En esta línea, no resulta novedoso entonces que la solución guarde relación con la potencialidad que tienen las organizaciones sindicales para subvertir esa inequidad fundamental. Los sindicatos recogen las necesidades concretas de sus bases, conocen las particulares condiciones de trabajo y, por tanto, deberían ser considerados como actores en la primera línea de todas estas normas. Se trata de actores colectivos indispensables para la implementación de cualquier política laboral y entregarles mayor participación es una mejora en la posición colectiva de las y los trabajadores.

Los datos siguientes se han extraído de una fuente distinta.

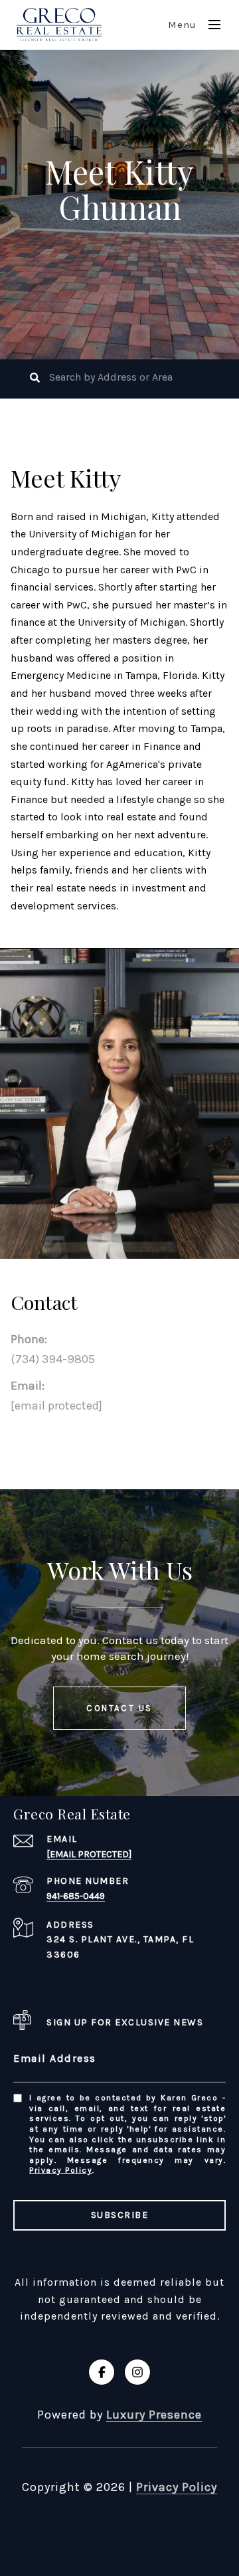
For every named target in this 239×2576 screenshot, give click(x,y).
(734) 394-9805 (53, 1359)
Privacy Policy (60, 2170)
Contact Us (119, 1708)
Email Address (54, 2058)
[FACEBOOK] (101, 2372)
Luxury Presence (154, 2414)
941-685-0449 (75, 1896)
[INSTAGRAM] (137, 2372)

Nuestra atención debe dirigirse hoy hacia los proyectos que apunten a realzar el rol de las organizaciones de trabajadores y trabajadoras: nos referimos, principalmente, a la posibilidad de volver a instalar en Chile la negociación colectiva ramal. La apertura a otros niveles de negociación permite entregar mayor poder a las organizaciones sindicales, salir de los límites de la empresa y acercarse a la forma concentrada en la que operan los capitales. Con ello, aumenta la posibilidad de las organizaciones sindicales de decidir sobre las condiciones en que se desarrolla su trabajo y la retribución de sus frutos.
En definitiva, la negociación colectiva ramal tiene un efecto nivelador en la distribución de la riqueza, lo que implica mejores remuneraciones. Pero también debería ser el espacio para replantear las condiciones efectivas en que se realiza ese trabajo. Es necesario que aparezcan los problemas que afectan a la enorme mayoría de personas: agotamiento, fragilidad, hostigamiento, estrés, falta de sueño, abuso, entre otras. El hecho de trabajar no debería ser fuente de tantos males, se trata, en el fondo, de la actividad que tienen en común todas las personas que necesitan de su trabajo para vivir, ¿por qué tiene que ser una condena? Trabajar menos, obtener mejores remuneraciones y tener voz en las decisiones sobre la forma en que se produce, son vías directas para abordar el malestar en el trabajo.
Todo esto se traduce, en definitiva, en un desafío actual y futuro: debemos pensar qué tipo de organizaciones de trabajadoras y trabajadores necesitamos para hacer frente a las dificultades del mundo laboral. ¿En qué dirección deben apuntar las normas laborales? Entregar mayor poder a los sindicatos es una manera de poner en el centro de la discusión las condiciones en que trabajamos y las condiciones en que vivimos, y en las que queremos vivir. Ante las nuevas dificultades que enfrenta la clase trabajadora, necesitamos una solución antigua. Para poder vivir mejor, nuevamente decimos: ¡trabajadores al poder!